**Excerpt:**

This is where my team and I do a lot of our work these days, on the measurement side: trying a number of different microphones and talking to the microphone designers and manufacturers to make sure that what the microphone is feeding into is going to give it the best possible chance of sounding good.
That’s why in the new Portico range we give the mic preamplifier a very high input impedance, so the microphone doesn’t have to do a lot of hard work. This makes sure the microphone always gives of its best. The preamps also have a lower noise floor than ever before and the frequency response is tailored to produce the kind of sound that I think people like… a lot of it is subjective, of course, more so than ever perhaps.

**Material:**
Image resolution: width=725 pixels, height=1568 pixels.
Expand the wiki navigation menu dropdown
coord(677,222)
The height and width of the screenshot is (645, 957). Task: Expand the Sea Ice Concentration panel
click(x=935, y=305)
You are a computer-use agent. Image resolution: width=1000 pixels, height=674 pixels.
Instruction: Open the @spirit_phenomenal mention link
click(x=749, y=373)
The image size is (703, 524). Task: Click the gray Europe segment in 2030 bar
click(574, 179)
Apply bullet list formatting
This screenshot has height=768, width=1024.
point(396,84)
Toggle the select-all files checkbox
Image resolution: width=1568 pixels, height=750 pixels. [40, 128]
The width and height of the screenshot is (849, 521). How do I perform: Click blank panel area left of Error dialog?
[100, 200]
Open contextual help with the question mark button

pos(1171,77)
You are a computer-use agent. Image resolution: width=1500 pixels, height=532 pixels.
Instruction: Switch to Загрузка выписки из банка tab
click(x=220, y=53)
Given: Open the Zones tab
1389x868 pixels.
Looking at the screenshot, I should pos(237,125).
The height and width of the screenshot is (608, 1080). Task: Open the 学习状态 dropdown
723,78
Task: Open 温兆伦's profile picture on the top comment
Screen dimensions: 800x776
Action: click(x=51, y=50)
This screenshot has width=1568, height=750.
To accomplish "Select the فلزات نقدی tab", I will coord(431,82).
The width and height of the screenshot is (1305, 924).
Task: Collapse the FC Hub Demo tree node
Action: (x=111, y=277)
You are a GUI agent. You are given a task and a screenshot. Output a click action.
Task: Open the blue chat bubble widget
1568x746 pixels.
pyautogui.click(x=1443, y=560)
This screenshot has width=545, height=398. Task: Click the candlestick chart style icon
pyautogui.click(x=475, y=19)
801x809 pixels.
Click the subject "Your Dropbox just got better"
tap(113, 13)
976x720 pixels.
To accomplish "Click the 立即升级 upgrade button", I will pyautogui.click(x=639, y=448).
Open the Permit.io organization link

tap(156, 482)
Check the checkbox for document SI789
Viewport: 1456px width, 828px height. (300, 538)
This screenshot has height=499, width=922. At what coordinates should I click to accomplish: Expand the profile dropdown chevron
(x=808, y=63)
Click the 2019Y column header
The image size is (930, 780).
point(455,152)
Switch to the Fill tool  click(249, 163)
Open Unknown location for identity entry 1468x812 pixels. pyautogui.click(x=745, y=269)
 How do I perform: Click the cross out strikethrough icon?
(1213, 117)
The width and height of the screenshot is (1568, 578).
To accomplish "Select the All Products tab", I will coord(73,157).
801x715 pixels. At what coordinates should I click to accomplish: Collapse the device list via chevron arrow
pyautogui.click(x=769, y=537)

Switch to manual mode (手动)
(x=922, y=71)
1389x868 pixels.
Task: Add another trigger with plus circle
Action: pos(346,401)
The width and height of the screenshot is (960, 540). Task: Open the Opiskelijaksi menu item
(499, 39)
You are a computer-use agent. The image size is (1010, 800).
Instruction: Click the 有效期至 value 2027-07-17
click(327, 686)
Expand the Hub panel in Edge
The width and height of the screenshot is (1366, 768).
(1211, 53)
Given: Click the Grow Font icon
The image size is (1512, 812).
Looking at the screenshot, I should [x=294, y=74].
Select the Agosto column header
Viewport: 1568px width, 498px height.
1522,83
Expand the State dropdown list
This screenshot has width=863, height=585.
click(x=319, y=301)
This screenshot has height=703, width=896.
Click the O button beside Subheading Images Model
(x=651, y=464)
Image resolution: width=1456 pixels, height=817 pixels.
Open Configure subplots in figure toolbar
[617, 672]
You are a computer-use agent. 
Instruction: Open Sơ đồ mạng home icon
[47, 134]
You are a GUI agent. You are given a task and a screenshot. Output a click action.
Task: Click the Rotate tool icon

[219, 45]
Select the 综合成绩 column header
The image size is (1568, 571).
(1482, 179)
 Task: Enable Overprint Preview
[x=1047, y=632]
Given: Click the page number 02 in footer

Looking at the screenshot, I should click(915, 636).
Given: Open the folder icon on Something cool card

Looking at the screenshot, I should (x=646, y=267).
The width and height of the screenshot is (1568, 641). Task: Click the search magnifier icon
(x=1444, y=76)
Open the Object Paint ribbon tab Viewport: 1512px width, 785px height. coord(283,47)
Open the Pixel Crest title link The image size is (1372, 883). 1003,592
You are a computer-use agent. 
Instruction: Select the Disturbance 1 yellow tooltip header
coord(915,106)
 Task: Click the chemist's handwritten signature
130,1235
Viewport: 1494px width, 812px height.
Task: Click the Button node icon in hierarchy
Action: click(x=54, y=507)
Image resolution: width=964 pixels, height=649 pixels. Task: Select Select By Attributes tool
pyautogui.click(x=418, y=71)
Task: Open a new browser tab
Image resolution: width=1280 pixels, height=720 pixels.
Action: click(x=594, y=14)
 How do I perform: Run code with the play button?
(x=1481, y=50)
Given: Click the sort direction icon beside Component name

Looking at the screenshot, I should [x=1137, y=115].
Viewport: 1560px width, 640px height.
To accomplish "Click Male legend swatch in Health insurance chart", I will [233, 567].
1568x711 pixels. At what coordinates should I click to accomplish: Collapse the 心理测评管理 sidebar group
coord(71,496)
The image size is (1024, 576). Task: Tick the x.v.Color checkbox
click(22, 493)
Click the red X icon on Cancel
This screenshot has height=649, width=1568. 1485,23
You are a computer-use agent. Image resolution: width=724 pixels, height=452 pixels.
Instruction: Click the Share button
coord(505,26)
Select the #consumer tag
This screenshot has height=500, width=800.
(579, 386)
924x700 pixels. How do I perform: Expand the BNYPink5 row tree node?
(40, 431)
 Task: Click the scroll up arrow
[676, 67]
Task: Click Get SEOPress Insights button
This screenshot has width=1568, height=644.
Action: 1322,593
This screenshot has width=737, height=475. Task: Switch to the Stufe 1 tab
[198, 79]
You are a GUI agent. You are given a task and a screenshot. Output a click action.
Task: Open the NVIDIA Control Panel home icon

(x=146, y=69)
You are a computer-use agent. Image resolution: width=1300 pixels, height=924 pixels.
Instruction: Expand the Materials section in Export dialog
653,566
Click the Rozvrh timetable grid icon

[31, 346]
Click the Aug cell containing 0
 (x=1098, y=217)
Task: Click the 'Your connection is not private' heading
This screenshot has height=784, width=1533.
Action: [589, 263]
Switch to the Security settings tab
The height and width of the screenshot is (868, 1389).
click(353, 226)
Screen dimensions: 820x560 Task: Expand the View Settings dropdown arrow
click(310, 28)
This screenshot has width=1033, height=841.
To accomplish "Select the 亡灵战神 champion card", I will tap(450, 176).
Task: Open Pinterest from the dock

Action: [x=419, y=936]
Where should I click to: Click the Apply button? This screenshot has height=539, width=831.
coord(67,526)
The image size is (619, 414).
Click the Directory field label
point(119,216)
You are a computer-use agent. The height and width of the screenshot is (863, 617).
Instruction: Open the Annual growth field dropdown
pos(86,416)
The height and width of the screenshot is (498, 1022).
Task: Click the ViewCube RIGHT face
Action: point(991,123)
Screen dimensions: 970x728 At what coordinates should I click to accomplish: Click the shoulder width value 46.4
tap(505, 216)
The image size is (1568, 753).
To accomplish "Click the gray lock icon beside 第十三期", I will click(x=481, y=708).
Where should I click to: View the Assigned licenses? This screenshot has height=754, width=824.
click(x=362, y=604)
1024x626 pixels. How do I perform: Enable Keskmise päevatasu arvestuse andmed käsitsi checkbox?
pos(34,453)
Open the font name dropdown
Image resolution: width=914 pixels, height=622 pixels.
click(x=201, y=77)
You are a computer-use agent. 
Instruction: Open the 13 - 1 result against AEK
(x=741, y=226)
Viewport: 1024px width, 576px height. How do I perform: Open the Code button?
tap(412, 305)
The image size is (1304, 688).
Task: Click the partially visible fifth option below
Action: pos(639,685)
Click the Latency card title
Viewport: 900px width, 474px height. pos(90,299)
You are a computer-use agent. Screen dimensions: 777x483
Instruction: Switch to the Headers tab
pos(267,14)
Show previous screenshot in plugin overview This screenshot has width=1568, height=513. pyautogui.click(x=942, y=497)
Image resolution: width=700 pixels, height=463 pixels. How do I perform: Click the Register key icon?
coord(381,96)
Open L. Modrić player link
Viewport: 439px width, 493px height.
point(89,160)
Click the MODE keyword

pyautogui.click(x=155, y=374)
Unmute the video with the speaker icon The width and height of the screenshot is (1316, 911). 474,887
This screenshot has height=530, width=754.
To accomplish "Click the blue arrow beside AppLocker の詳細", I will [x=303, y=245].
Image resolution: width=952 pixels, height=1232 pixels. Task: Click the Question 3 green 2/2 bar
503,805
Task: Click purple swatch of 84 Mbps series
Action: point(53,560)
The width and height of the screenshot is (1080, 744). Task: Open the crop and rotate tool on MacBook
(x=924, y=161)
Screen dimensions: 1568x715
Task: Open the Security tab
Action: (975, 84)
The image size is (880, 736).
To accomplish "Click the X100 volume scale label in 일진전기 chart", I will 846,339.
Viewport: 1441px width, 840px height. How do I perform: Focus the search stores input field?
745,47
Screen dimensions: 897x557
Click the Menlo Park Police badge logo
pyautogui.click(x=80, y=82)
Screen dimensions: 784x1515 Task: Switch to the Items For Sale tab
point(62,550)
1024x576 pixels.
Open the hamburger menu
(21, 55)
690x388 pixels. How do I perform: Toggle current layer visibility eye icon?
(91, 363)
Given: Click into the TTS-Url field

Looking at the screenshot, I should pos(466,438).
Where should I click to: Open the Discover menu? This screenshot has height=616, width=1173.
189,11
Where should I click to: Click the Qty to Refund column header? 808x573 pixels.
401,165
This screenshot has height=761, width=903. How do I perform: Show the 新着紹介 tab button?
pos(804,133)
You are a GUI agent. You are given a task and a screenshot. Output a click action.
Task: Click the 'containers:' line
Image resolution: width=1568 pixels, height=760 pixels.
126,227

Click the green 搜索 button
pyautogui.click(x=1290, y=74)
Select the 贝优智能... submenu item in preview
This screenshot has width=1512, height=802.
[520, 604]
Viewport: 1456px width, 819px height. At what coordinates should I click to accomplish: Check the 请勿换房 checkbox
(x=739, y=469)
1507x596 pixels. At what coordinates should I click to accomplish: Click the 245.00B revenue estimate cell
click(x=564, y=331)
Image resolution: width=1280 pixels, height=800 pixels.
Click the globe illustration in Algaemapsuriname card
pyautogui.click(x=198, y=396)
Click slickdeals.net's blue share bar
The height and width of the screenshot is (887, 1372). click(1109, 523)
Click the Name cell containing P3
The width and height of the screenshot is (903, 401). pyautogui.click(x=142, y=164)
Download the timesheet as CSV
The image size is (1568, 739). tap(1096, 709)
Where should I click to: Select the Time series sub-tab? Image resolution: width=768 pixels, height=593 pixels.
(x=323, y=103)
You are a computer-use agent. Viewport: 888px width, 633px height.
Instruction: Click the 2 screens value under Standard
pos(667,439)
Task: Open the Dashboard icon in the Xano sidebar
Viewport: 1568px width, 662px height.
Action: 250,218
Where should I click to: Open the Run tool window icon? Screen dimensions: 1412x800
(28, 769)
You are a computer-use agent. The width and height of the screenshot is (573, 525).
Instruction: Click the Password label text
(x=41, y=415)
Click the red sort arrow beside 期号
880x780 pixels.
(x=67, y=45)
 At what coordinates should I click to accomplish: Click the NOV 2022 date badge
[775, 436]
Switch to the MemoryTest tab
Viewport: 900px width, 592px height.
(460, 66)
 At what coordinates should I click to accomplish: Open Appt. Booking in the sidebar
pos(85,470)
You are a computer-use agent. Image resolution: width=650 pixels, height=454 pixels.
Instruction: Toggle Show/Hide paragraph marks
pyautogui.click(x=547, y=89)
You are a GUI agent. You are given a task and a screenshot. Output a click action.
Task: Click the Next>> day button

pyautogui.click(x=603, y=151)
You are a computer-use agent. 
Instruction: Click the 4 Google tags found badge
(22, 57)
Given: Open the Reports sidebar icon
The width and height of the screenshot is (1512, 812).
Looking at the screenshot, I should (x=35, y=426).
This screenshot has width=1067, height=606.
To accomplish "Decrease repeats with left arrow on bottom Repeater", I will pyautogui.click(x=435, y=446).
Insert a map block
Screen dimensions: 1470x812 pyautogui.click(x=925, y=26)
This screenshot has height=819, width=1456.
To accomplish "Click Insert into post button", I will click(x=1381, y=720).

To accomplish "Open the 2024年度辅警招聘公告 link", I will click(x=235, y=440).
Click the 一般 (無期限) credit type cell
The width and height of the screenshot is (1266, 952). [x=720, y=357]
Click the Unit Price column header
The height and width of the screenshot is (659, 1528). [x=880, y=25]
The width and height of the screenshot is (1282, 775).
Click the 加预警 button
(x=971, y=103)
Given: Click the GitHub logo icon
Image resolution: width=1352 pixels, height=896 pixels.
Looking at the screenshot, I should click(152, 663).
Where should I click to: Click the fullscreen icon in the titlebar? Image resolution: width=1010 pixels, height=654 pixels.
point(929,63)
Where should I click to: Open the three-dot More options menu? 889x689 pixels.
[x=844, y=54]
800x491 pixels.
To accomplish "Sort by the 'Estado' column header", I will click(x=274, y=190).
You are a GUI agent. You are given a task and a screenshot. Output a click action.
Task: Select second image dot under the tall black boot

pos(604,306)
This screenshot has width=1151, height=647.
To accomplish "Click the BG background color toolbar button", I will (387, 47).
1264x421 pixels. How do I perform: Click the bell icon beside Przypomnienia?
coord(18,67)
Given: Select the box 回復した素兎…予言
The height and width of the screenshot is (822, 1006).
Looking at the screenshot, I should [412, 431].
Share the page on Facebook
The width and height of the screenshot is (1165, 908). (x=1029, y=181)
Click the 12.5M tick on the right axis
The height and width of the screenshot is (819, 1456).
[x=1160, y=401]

**What you need to do:**
a: In the excerpt on microphone preamps, why does the new Portico range give the mic preamplifier a very high input impedance?
b: Rewrite the microphone preamp excerpt starting with "This is where" and going on through "of sounding good.", putting "engineers" in place of "designers".

**Responses for each task:**
a: So the microphone doesn't have to do a lot of hard work.

b:
This is where my team and I do a lot of our work these days, on the measurement side: trying a number of different microphones and talking to the microphone engineers and manufacturers to make sure that what the microphone is feeding into is going to give it the best possible chance of sounding good.